§ The task:
Copy the following lines verbatim, omitting the images from your response.

§ Source records:
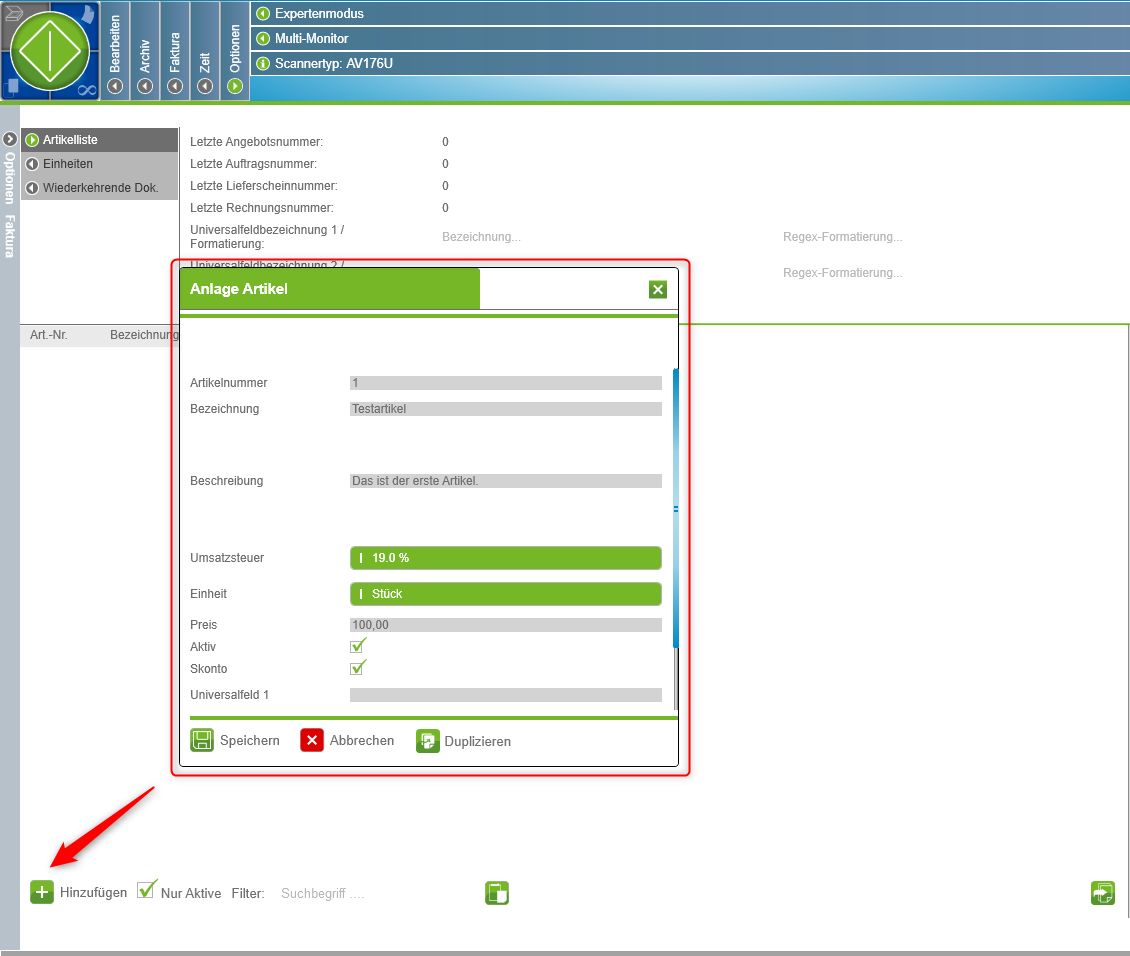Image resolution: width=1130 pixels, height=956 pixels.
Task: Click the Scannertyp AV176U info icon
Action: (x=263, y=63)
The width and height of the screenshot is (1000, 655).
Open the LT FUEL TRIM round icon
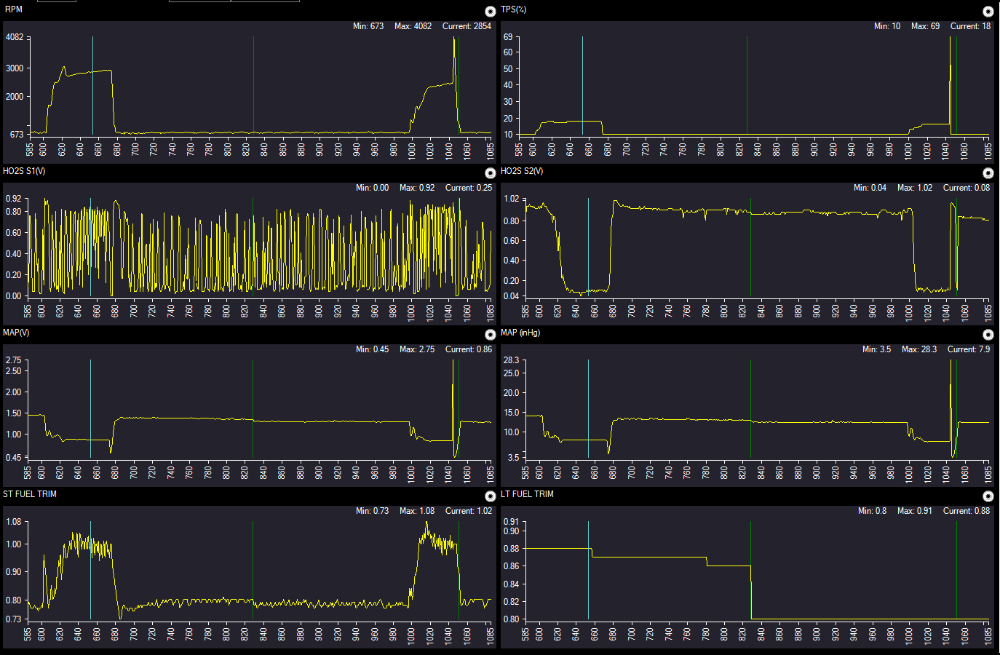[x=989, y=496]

§ Reply:
Image resolution: width=1130 pixels, height=956 pixels.
Task: Click the Scannertyp AV176U info icon
Action: (x=263, y=63)
The width and height of the screenshot is (1000, 655).
Open the LT FUEL TRIM round icon
[x=989, y=496]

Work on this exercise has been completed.